** The problem **
Reproduce each line of the listing below without any alteration.

<<<<

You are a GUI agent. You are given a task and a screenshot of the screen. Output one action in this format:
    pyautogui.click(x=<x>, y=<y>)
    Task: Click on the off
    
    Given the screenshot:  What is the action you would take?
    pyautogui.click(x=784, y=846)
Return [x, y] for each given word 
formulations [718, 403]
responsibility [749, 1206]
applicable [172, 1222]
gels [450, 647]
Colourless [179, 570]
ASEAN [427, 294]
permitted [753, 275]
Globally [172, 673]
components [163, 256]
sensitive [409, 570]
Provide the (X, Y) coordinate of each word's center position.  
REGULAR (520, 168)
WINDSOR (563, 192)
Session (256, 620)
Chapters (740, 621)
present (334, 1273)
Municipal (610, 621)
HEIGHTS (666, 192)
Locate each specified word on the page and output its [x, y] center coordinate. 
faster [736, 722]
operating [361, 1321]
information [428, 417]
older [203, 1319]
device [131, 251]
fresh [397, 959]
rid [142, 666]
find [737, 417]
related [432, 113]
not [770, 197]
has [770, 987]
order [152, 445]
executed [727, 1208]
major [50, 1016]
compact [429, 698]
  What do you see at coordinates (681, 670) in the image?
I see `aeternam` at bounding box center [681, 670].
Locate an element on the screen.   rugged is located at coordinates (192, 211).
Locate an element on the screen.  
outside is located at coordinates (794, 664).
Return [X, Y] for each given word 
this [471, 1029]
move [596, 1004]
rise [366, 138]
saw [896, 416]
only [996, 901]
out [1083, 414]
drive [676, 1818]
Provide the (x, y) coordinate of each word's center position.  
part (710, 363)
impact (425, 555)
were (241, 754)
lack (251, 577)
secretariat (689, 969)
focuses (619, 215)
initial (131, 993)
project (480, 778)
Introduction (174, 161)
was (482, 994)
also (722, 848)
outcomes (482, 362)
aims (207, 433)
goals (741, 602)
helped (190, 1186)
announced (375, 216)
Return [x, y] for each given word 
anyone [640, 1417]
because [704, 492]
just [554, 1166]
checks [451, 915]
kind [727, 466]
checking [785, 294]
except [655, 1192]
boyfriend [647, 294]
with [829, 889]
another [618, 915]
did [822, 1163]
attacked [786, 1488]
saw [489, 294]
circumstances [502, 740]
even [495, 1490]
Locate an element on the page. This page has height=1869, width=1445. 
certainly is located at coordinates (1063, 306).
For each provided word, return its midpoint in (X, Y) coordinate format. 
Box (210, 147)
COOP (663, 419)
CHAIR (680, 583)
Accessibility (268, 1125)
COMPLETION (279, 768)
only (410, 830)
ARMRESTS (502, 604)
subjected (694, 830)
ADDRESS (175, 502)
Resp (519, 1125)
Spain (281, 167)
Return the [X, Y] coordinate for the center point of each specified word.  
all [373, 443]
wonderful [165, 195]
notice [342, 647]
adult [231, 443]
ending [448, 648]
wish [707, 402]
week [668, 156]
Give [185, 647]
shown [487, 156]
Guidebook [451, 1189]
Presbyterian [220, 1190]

>>>>

** Solution to this task **
You are a GUI agent. You are given a task and a screenshot of the screen. Output one action in this format:
    pyautogui.click(x=<x>, y=<y>)
    Task: Click on the off
    
    Given the screenshot:  What is the action you would take?
    pyautogui.click(x=784, y=846)
Return [x, y] for each given word 
formulations [718, 403]
responsibility [749, 1206]
applicable [172, 1222]
gels [450, 647]
Colourless [179, 570]
ASEAN [427, 294]
permitted [753, 275]
Globally [172, 673]
components [163, 256]
sensitive [409, 570]
Provide the (X, Y) coordinate of each word's center position.  
REGULAR (520, 168)
WINDSOR (563, 192)
Session (256, 620)
Chapters (740, 621)
present (334, 1273)
Municipal (610, 621)
HEIGHTS (666, 192)
Locate each specified word on the page and output its [x, y] center coordinate. 
faster [736, 722]
operating [361, 1321]
information [428, 417]
older [203, 1319]
device [131, 251]
fresh [397, 959]
rid [142, 666]
find [737, 417]
related [432, 113]
not [770, 197]
has [770, 987]
order [152, 445]
executed [727, 1208]
major [50, 1016]
compact [429, 698]
  What do you see at coordinates (681, 670) in the image?
I see `aeternam` at bounding box center [681, 670].
Locate an element on the screen.   rugged is located at coordinates (192, 211).
Locate an element on the screen.  
outside is located at coordinates (794, 664).
Return [X, Y] for each given word 
this [471, 1029]
move [596, 1004]
rise [366, 138]
saw [896, 416]
only [996, 901]
out [1083, 414]
drive [676, 1818]
Provide the (x, y) coordinate of each word's center position.  
part (710, 363)
impact (425, 555)
were (241, 754)
lack (251, 577)
secretariat (689, 969)
focuses (619, 215)
initial (131, 993)
project (480, 778)
Introduction (174, 161)
was (482, 994)
also (722, 848)
outcomes (482, 362)
aims (207, 433)
goals (741, 602)
helped (190, 1186)
announced (375, 216)
Return [x, y] for each given word 
anyone [640, 1417]
because [704, 492]
just [554, 1166]
checks [451, 915]
kind [727, 466]
checking [785, 294]
except [655, 1192]
boyfriend [647, 294]
with [829, 889]
another [618, 915]
did [822, 1163]
attacked [786, 1488]
saw [489, 294]
circumstances [502, 740]
even [495, 1490]
Locate an element on the page. This page has height=1869, width=1445. 
certainly is located at coordinates (1063, 306).
For each provided word, return its midpoint in (X, Y) coordinate format. 
Box (210, 147)
COOP (663, 419)
CHAIR (680, 583)
Accessibility (268, 1125)
COMPLETION (279, 768)
only (410, 830)
ARMRESTS (502, 604)
subjected (694, 830)
ADDRESS (175, 502)
Resp (519, 1125)
Spain (281, 167)
Return the [X, Y] coordinate for the center point of each specified word.  
all [373, 443]
wonderful [165, 195]
notice [342, 647]
adult [231, 443]
ending [448, 648]
wish [707, 402]
week [668, 156]
Give [185, 647]
shown [487, 156]
Guidebook [451, 1189]
Presbyterian [220, 1190]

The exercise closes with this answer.